I see that some of the higher end monitors have "self-calibration" tools, or are "factory calibrated". I guess that the hardware calibrator takes into account ambient light as well, am i correct? What do you mean by "proper lighting"?
I would need to get another another monitor anyway, because the one i have now lacks tilt/height settings, and i either have to sit straight and get weird colors, or hunch the back to get a correct angle of view.
3rd party monitor stands cost as much as monitors, so i guess i'm better off getting a new monitor. The hdmi on my motherboard supports a maximum resolution of 1920x1200, so going higher than that would require a dedicated video card.

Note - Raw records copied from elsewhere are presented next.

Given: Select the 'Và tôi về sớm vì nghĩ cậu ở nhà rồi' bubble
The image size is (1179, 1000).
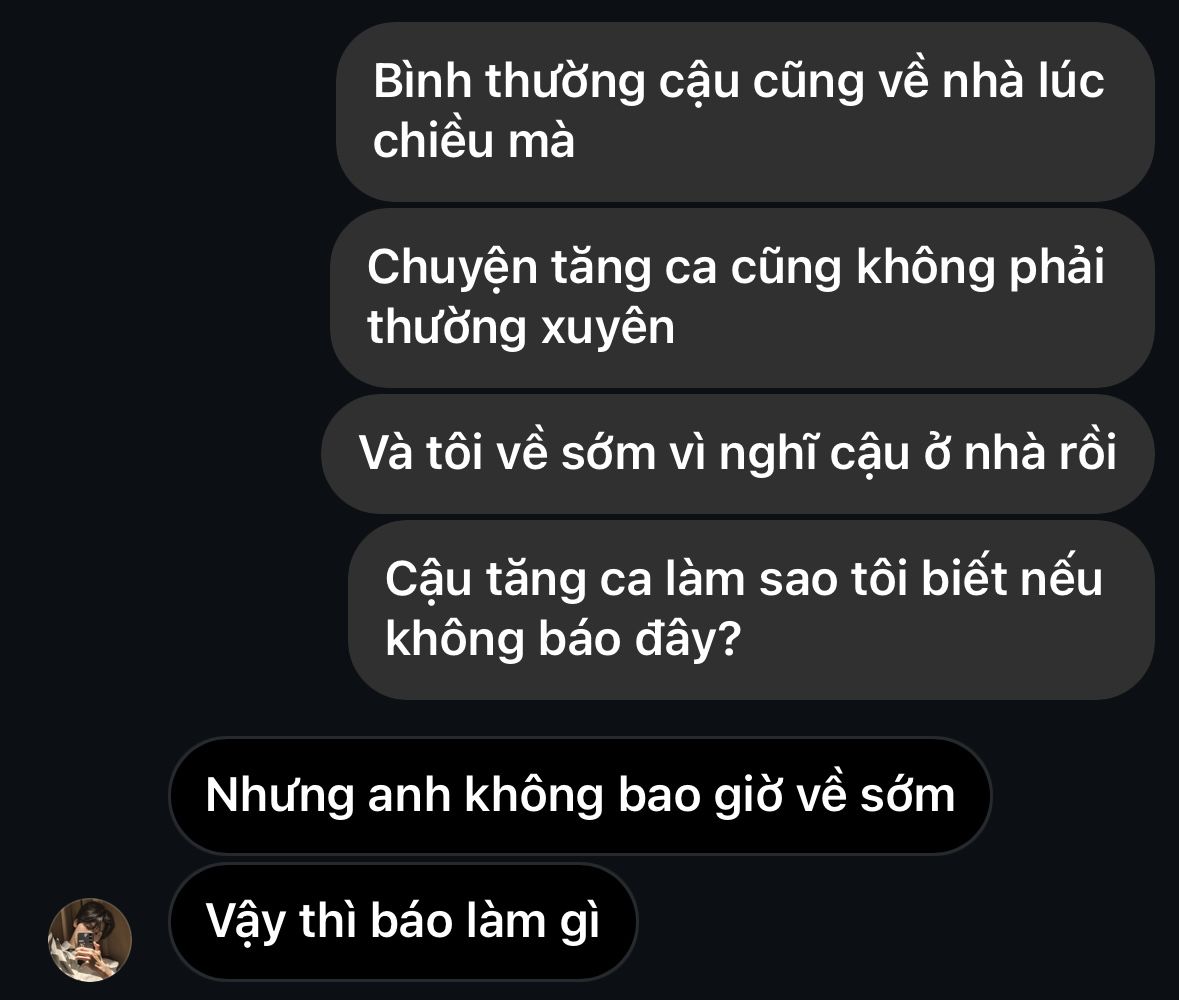Looking at the screenshot, I should [x=738, y=454].
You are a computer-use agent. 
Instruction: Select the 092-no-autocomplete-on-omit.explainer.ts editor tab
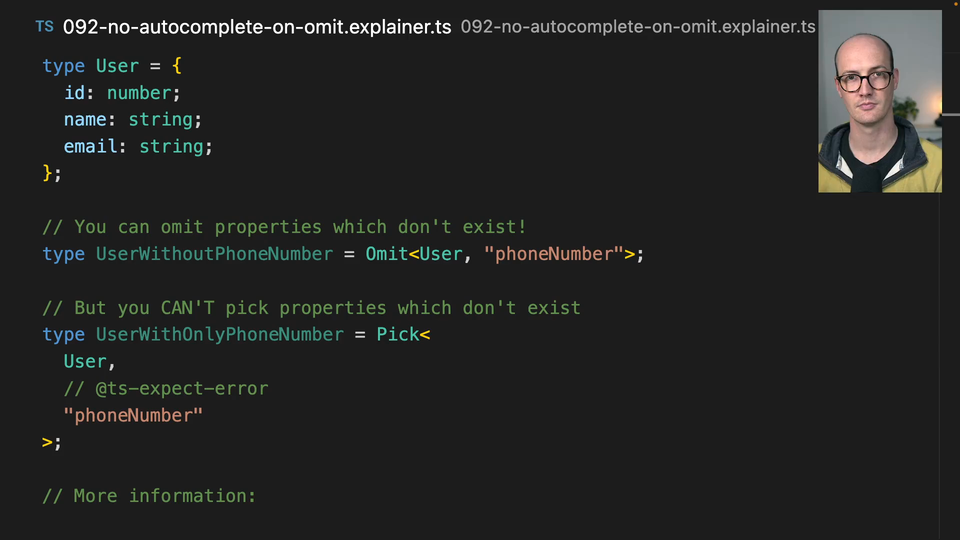pyautogui.click(x=257, y=27)
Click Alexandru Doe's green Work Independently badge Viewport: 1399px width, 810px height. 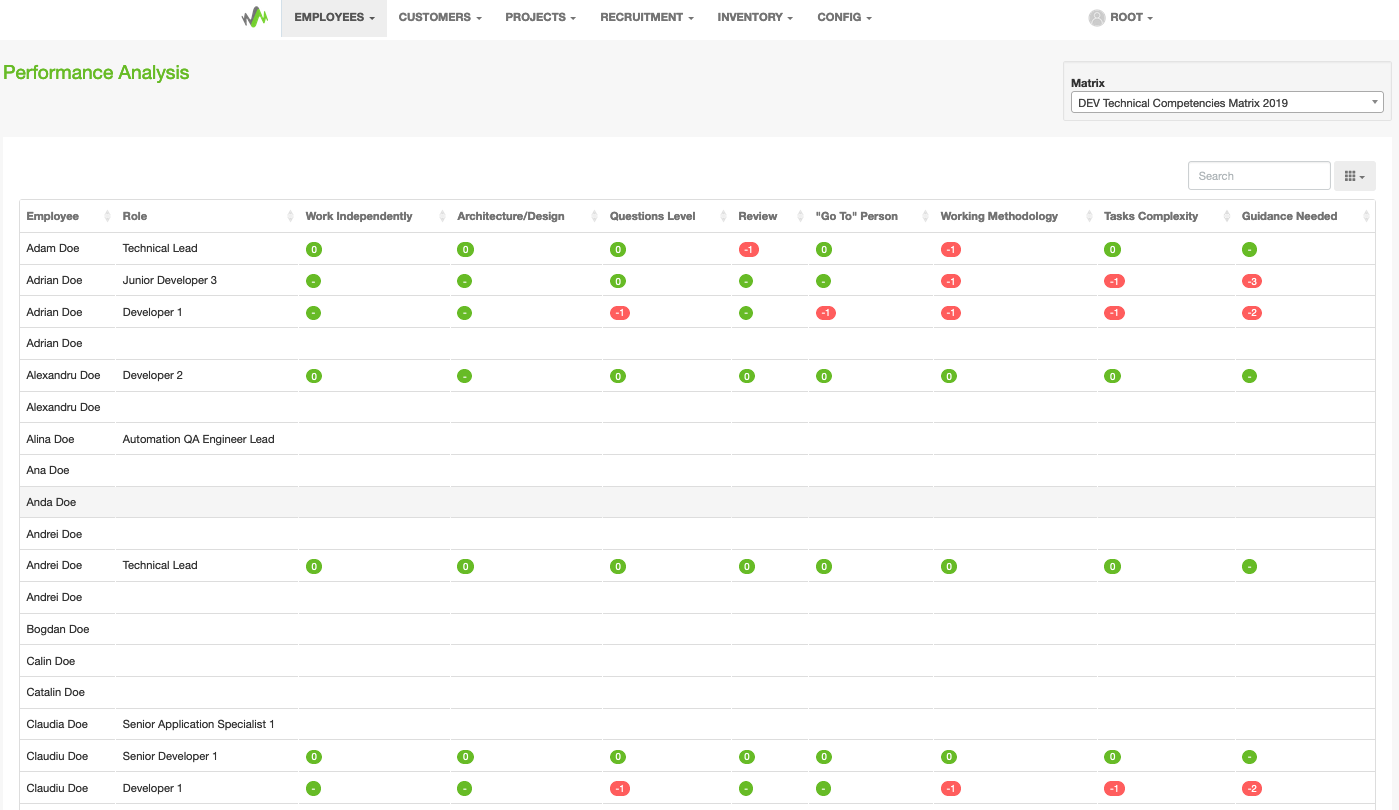[314, 376]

The bucks-up self-calibrating ones will monitor (sorry) themselves, but the calibrator device only sees one part of the screen where with an external calibrator you can spot-check the entire display for uniformity. Factory-calibrated is great for when the display leaves the factory with a few minutes' run time, but I wouldn't take much from it.
The lighting in your room (which will mix with the light coming from your display) will affect your calibration, I can't tell you what is ideal but I have white walls in my office and it is lit with GE Reveal incandescent lamps which seem to work well.
The i1 display pro I have can measure screen flare as part of the calibration process, and it can monitor ambient light level (if perhaps not colour) and adjust the brightness to match.
Finally I've found HDMI troublesome for getting calibration routines to deliver good results where DVI has worked; that is only my experience though, your results may vary.